Childhood memories of my hometown
Jess Ciccas
The train rumbled northward, leaving behind San Diego’s sun-stained skyline, slicing through the silence of the California countryside. I sat by the window, chin resting on my palm, lulled by the rhythm of the tracks and the hum of passengers scrolling through phones or dozing behind earbuds. But my mind—my mind was far away.
Somewhere between Oceanside and the inland hills, I drifted. Not just in thought, but in time.
I saw myself standing at the edge of a dirt road, under a wide blue sky that belonged to a different world. There was no traffic here—no steel rails, no horns or diesel fumes. Just the smell of warm earth, sweet hay, and something faintly burnt from a wood stove nearby. The sign above a cracked post read: Azacuelpa.

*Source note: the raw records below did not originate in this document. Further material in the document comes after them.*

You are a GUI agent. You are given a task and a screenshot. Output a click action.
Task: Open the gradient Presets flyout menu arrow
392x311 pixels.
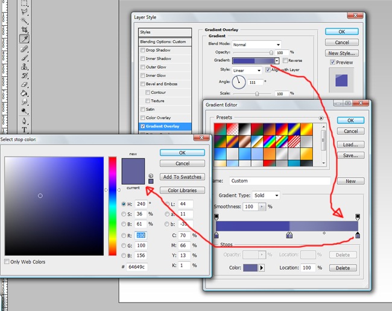(321, 118)

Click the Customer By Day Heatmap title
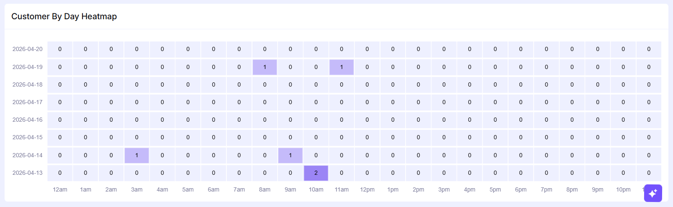click(x=64, y=17)

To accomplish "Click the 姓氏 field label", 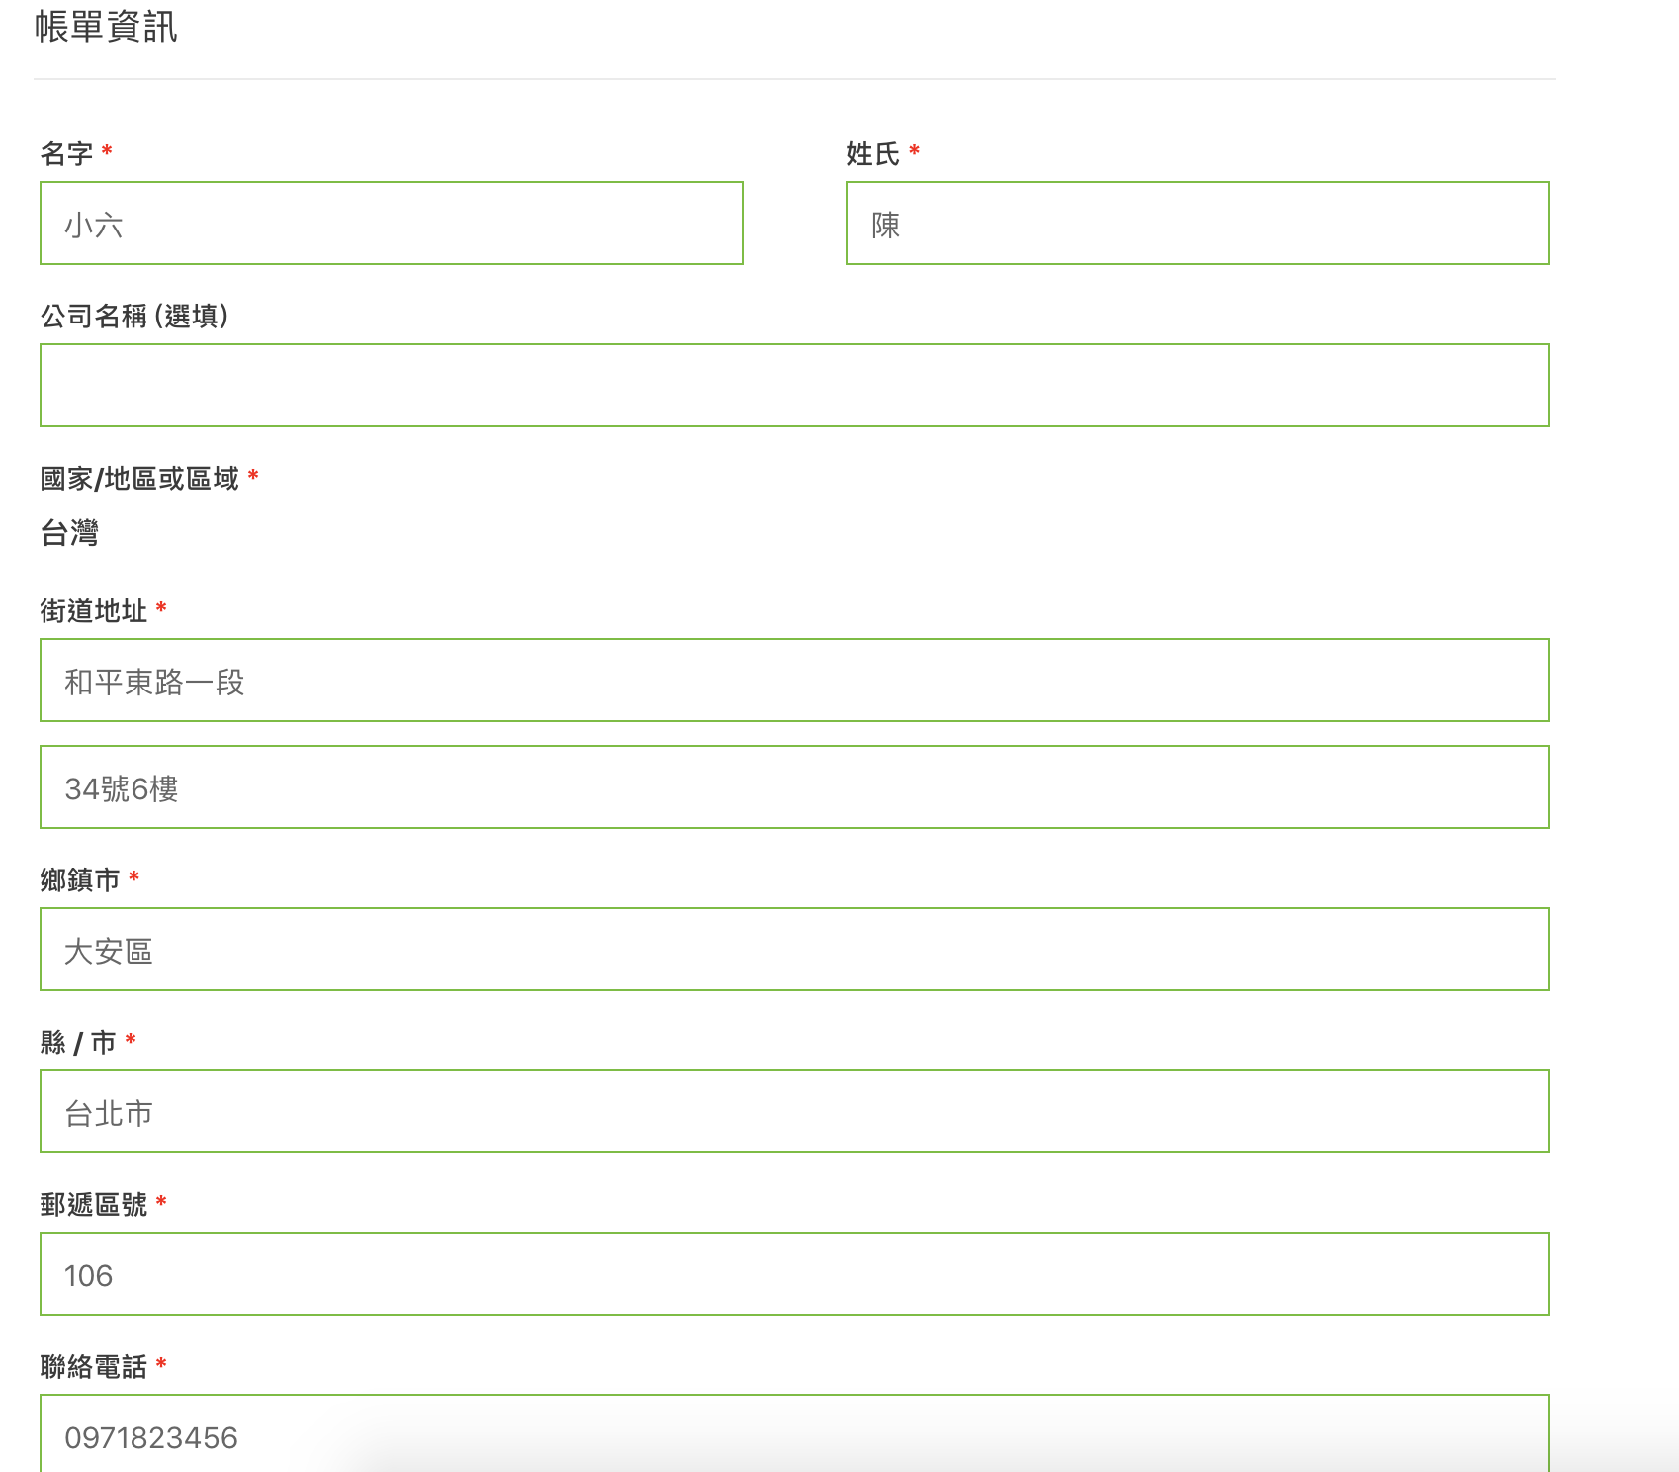I will (x=873, y=154).
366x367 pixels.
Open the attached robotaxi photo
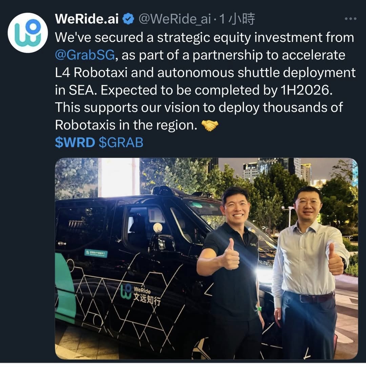(x=206, y=259)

The place where my story began.
I was only two years old when I lived there, and yet in this moment, I remembered it all—clearer than yesterday, brighter than the sun that now flickered against the train window.
My grandfather, Enecón, was there, tall and lean, wearing his weathered straw hat and a shirt faded by years under the sun. His hands were calloused and strong, the kind that could calm a horse or build a home. He sat me on the saddle in front of him, laughing softly, letting the reins dangle as the old mare ambled down the path.
In my small hands, I held corn seeds—gleaming golden and warm from the pouch he’d given me. He said they were little treasures, the beginnings of something greater. I tossed a few into the air and giggled as they caught the sunlight. He smiled and said I had the spirit of a planter.
All around us, the land hummed. Not with machines, but with life. Chickens darted between fences, goats bleated from behind old gates, and pigs wallowed lazily in puddles of shade. I ran between them when he paused to tend the crops, barefoot, laughing, and free.
No one looked at the clock in Azacuelpa. There was time for work, and time for rest. For chewing sugarcane under the mango tree, and for watching the hills turn gold before dusk.
But now, in the seat of a modern train, I stared at the reflection of an older man in the window—myself. The cornfields were gone. The house, if it still stood, was just a memory clinging to cracked walls and rusted nails.
I passed the town once, years ago, on a return visit to El Salvador. I didn’t go in. I couldn’t. I just stood outside it, as if some invisible border held me back—not of land, but of time.
Azacuelpa is still there, they say. But my Azacuelpa—the one where my grandfather lifted me onto a horse, where the earth was soft and the days slow and endless—that place no longer exists.
It lives only in memory. Or in dreams.
Like the episode from The Twilight Zone, Walking Distance—where a man escapes to the town of his childhood, only to find it can’t truly be recaptured. The people are gone. The spirit is faded. What remains is a lesson: you can visit the past, but you can’t live there.
The train jolted gently, pulling me back to the present. San Juan Capistrano flashed past the window. Concrete replaced cornfields.
Still, for a few fleeting moments, I had walked through Azacuelpa again. And in the quiet space between memory and imagination, I had been a child once more—riding beside my grandfather, playing with seeds of gold.
And as the rails carried me forward, I held the vision close. Knowing those days won’t come again… but grateful they once were mine.